- _Task to complete_: In the data, find each line where the word "computer" appears and list that line.

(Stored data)

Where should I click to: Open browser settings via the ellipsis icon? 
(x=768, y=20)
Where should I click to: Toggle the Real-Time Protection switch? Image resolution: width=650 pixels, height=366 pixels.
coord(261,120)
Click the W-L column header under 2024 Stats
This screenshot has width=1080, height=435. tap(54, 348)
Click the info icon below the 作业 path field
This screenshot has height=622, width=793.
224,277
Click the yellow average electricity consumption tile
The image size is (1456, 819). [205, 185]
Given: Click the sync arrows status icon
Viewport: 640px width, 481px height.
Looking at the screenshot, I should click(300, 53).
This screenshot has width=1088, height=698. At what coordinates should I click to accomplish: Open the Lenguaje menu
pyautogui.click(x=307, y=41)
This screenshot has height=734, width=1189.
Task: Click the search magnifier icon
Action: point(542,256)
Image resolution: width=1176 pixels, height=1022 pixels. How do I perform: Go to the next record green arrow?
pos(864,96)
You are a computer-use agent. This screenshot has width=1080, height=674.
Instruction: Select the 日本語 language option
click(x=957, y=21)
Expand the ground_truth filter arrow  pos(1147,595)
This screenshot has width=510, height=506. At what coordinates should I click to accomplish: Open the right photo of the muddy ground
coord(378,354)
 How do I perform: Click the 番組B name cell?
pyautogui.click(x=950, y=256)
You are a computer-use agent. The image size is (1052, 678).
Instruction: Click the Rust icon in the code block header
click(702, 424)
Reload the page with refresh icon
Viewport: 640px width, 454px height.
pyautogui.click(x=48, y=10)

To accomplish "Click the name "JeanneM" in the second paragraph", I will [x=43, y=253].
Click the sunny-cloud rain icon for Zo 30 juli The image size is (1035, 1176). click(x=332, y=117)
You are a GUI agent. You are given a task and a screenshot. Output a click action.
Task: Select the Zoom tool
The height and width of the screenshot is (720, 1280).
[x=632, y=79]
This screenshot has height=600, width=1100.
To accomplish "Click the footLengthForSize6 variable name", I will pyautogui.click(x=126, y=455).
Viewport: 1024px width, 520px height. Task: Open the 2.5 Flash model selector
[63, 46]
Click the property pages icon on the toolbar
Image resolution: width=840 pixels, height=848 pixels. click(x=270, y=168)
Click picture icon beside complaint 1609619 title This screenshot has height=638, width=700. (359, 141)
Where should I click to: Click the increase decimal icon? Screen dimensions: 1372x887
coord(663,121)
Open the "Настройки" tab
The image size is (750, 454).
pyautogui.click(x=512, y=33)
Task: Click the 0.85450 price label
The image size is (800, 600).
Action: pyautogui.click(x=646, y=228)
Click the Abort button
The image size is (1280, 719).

- _Solution for this task_:
You are a computer-use agent. This screenshot has width=1080, height=674.
You are a computer-use agent. The image size is (1052, 678).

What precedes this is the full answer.